In today’s economy, families find hard to keep up with the cost of living, especially so for single mothers in low-income families where making ends meet is often a daily struggle.
To make life a little easier, the state of Wisconsin is taking positive steps to provide assistance programs that ease their financial burdens.
From food and cash assistance to child care and medical benefits, these programs aim to alleviate the plight of single mothers by providing the necessary support as and when it is needed.
W-2 is one of Wisconsin’s work-based programs available to low-income families with minor children who meet eligibility requirements and who are willing to work to their ability.
The primary goal of the Wisconsin Works (W-2) is self sufficiency. The program offers W-2 participants cash payments of up to $673 per month for participating in job training and employment programs.
In order to qualify for W-2, you must be a resident of Wisconsin, either pregnant or be responsible for a child under 19 years of age.1
FoodShare Wisconsin provides monthly benefits to families with limited income to help pay for the food they need for a nutritionally adequate diet. Benefit levels vary widely. But a household of two in Wisconsin now average a little more than $200 per month.

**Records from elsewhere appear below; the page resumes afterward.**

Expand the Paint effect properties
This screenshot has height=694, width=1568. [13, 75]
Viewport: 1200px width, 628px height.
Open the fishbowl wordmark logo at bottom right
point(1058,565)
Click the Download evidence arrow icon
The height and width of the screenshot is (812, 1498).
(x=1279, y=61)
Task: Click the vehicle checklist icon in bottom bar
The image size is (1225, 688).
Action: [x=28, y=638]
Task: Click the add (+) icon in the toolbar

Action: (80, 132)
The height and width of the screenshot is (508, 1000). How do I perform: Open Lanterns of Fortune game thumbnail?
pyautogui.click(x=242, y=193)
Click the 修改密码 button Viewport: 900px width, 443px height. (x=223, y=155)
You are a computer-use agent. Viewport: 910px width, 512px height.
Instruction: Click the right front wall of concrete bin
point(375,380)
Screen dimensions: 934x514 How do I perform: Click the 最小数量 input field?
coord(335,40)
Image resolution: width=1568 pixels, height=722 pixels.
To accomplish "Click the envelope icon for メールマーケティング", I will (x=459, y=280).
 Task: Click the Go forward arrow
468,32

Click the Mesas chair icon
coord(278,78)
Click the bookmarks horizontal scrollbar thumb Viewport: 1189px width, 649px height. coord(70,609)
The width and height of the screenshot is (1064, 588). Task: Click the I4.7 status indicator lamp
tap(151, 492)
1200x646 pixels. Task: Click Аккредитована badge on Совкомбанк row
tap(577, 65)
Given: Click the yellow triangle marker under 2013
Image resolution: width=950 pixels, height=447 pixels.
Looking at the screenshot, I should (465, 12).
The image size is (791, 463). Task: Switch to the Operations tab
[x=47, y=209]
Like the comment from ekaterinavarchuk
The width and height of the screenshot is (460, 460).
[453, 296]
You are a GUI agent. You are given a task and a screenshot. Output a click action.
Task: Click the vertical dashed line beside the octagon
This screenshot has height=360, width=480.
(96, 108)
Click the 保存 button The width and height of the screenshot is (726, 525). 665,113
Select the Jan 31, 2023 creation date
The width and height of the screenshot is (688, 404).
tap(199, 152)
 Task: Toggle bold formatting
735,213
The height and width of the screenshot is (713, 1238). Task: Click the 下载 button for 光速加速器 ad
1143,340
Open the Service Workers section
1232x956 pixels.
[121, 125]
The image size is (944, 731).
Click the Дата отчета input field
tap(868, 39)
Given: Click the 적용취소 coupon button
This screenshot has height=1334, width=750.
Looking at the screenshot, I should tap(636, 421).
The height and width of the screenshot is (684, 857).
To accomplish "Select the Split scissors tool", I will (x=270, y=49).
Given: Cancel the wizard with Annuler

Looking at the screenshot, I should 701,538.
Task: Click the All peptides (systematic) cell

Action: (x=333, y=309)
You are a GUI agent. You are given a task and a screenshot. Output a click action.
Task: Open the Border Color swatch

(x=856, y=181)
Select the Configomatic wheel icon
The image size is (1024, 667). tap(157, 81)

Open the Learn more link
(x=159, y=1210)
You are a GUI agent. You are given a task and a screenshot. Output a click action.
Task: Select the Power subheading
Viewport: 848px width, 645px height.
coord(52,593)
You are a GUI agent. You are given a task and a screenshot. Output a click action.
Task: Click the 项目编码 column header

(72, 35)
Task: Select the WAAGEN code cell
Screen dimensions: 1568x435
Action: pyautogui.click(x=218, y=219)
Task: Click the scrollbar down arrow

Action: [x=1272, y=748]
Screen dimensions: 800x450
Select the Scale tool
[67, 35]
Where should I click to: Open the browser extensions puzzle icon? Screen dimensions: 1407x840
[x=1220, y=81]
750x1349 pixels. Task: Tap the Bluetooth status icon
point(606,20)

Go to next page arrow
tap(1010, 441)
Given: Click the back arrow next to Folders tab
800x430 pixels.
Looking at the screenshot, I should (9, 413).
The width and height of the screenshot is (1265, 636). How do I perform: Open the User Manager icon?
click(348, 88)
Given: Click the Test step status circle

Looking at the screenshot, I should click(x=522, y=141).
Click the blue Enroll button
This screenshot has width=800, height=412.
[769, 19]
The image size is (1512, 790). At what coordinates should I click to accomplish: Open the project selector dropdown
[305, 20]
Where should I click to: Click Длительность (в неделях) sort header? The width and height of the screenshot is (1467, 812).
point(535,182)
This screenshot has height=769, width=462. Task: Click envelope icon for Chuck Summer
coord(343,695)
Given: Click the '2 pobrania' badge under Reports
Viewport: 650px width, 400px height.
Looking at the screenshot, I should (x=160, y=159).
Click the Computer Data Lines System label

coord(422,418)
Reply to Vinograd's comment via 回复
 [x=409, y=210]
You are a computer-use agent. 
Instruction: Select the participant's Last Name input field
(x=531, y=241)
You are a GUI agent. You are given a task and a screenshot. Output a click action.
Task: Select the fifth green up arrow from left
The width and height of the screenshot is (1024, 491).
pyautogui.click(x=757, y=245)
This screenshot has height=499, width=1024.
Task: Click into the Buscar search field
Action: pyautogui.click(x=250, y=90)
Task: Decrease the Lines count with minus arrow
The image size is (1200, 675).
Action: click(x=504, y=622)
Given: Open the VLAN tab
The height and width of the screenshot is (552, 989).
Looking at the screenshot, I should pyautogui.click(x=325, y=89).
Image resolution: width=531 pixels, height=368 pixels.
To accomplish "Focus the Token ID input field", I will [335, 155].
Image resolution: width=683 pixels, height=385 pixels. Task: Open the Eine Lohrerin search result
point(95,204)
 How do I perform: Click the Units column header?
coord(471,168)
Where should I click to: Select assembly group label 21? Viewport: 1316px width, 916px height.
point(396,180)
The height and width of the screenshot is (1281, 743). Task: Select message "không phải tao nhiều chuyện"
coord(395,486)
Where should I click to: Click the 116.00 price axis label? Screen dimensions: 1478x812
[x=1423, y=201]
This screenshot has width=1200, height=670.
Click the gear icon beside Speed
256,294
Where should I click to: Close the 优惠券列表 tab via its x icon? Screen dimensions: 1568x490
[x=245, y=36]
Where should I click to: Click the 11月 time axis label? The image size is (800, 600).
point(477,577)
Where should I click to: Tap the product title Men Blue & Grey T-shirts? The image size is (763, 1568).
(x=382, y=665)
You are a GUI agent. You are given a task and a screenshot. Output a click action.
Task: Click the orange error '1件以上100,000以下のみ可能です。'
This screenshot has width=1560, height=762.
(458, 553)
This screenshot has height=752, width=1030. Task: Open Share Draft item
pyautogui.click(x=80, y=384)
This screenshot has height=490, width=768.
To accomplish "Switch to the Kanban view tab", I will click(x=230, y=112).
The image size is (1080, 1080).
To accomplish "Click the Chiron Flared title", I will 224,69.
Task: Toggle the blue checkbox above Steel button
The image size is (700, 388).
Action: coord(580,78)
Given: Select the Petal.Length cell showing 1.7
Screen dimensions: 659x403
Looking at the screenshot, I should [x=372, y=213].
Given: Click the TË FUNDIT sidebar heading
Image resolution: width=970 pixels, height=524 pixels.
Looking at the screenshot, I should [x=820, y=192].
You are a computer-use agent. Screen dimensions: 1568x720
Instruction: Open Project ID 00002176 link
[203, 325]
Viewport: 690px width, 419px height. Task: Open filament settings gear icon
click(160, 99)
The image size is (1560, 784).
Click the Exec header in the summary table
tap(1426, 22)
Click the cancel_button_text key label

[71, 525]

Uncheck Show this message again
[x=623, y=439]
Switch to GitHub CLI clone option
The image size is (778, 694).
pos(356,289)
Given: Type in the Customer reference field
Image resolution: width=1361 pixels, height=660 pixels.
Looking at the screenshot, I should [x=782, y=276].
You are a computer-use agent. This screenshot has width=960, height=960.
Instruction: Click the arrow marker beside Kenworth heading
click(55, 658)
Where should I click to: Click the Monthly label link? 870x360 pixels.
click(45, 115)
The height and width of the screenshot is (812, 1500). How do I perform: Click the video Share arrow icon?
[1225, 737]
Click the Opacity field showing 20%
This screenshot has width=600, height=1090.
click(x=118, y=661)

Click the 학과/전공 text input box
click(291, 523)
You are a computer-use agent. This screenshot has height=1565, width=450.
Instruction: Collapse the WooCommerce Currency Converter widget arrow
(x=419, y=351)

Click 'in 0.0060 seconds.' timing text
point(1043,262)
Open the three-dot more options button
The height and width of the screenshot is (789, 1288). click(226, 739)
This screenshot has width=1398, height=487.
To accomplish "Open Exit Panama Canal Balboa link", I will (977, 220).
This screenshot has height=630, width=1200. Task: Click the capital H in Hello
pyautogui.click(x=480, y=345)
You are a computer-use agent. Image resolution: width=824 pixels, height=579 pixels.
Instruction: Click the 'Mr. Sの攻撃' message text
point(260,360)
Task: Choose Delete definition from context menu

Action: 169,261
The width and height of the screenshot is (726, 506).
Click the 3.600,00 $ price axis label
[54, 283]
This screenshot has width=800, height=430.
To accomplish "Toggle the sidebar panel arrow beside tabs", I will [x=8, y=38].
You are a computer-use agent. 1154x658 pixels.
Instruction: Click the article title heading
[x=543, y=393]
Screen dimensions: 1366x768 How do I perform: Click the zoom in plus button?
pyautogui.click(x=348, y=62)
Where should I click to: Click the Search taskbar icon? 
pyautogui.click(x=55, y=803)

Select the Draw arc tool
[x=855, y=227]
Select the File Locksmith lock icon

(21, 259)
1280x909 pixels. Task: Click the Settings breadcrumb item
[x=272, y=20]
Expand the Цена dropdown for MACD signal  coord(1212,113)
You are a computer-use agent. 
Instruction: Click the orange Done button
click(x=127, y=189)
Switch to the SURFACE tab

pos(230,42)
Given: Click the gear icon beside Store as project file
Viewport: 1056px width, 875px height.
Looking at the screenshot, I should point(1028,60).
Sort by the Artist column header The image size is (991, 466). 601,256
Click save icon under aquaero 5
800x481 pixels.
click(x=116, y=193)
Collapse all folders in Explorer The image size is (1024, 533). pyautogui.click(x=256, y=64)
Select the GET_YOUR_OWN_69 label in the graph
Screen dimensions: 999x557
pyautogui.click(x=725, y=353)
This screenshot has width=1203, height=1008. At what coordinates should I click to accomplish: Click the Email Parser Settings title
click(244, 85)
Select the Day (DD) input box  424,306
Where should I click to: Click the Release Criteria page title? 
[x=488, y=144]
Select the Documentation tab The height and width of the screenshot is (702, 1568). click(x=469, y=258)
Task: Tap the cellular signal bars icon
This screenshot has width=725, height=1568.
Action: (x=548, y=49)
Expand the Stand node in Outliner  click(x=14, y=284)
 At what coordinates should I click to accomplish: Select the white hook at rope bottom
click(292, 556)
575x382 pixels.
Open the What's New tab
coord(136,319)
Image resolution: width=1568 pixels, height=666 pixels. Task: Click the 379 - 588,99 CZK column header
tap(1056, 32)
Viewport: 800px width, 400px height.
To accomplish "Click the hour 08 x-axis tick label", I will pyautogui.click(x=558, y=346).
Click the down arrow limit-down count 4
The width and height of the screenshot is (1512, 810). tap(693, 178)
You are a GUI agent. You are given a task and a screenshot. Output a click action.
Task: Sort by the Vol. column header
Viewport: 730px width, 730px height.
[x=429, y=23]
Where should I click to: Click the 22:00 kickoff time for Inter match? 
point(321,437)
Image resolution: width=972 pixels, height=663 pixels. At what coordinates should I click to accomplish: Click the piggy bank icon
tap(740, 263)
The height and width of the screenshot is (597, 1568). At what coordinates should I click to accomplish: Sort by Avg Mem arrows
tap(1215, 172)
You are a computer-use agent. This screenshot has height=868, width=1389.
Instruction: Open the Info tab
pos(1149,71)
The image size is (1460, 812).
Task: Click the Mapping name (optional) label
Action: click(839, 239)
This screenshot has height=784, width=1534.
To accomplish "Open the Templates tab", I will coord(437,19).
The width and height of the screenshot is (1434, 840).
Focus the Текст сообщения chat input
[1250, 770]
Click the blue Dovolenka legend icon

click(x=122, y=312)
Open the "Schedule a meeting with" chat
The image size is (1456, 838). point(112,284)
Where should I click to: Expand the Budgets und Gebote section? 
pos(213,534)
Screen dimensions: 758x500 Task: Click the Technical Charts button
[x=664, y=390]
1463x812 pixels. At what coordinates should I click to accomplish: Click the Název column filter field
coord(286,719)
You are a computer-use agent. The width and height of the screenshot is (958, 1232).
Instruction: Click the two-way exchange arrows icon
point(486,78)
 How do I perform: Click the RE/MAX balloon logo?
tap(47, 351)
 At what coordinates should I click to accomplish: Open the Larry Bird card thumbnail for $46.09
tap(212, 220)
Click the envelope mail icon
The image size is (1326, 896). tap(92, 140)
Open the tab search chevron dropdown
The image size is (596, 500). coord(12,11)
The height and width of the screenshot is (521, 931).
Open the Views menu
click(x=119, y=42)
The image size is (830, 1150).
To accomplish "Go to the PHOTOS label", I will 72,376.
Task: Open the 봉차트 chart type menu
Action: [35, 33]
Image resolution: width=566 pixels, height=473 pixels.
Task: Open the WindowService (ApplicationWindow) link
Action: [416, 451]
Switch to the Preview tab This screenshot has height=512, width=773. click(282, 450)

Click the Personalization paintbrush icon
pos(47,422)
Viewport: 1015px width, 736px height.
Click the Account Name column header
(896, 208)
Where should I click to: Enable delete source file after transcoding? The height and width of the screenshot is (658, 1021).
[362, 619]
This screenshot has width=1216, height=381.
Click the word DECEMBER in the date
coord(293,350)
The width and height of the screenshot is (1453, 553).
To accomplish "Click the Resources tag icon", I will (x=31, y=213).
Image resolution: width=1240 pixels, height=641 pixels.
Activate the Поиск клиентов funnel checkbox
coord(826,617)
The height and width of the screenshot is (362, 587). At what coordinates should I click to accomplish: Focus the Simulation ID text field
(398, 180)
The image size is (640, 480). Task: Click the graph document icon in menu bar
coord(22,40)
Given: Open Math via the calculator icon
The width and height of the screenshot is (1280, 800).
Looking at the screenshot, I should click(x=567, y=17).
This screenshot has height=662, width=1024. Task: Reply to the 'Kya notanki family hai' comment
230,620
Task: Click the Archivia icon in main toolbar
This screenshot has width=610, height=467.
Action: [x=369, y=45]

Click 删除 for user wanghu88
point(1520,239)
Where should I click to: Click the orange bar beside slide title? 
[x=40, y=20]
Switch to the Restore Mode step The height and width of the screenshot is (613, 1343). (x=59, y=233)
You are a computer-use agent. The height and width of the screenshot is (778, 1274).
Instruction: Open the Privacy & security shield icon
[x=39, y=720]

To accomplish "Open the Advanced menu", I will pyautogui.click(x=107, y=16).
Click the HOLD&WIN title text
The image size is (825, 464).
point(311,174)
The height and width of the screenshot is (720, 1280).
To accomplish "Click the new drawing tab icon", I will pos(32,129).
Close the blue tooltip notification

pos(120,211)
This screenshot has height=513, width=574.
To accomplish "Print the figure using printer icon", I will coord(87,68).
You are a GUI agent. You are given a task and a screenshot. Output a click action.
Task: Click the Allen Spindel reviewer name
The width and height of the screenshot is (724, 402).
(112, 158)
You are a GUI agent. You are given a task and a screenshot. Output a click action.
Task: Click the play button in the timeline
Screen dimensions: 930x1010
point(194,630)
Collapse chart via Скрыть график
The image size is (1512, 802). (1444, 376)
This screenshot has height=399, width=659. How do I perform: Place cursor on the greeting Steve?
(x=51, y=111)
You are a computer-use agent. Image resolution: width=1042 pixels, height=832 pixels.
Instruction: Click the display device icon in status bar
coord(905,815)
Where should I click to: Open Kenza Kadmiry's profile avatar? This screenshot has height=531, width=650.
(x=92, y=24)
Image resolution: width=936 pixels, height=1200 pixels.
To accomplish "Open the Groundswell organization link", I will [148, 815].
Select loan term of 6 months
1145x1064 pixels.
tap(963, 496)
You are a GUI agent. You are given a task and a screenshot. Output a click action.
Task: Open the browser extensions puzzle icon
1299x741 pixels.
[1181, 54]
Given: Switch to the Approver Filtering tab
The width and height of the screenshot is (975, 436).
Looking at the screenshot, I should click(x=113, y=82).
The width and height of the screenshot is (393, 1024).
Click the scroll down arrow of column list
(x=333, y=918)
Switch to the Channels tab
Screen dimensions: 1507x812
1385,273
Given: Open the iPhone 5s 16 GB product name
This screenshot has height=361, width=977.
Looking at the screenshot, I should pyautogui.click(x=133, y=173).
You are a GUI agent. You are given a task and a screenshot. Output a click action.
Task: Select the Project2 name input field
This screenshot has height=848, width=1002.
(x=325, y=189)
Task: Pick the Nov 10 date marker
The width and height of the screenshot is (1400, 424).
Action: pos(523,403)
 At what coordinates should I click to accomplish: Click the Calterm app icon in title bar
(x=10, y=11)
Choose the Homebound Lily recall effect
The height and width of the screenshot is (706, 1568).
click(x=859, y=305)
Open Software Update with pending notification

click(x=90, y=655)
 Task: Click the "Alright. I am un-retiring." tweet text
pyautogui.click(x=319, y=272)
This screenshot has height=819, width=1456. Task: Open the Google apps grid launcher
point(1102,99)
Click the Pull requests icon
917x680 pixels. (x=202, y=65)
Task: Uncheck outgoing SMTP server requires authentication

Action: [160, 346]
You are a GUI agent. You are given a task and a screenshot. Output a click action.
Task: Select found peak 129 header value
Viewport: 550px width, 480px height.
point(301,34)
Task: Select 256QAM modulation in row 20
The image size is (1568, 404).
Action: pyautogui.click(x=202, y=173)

Anyone is eligible but the program is designed to help those who need food assistance most. Single mothers living on small or fixed income, the elderly, people with disabilities are given highest priority.
If you are accepted into the program, your FoodShare benefits are automatically deposited to your Wisconsin QUEST Card account on the same day of each month you are eligible.
Wisconsin’s Child Care Subsidy program — known as Wisconsin Shares, helps low-income working families pay for child care. If the parent is eligible, child care can be subsidized for children under the age of 13 (up to 19 if special needs).
The program pays for part of the child care costs, and the remaining cost is co-paid by the parent. The co-payment can be as low as 2% of the family’s gross income.
WIC provides supplemental foods, nutrition education and referrals to health care, at no cost, to low-income pregnant, breastfeeding and postpartum women, infants, and children up to age 5.
To be eligible, you must be a resident of the state of Wisconsin with a household income not exceeding 185% of the federal poverty level; and be individually determined to be at nutritional risk by a health professional.
BadgerCare Plus offers free or low-cost health care coverage to eligible children and families in Wisconsin as well as pregnant women. It is designed for people who do not currently have access to health insurance.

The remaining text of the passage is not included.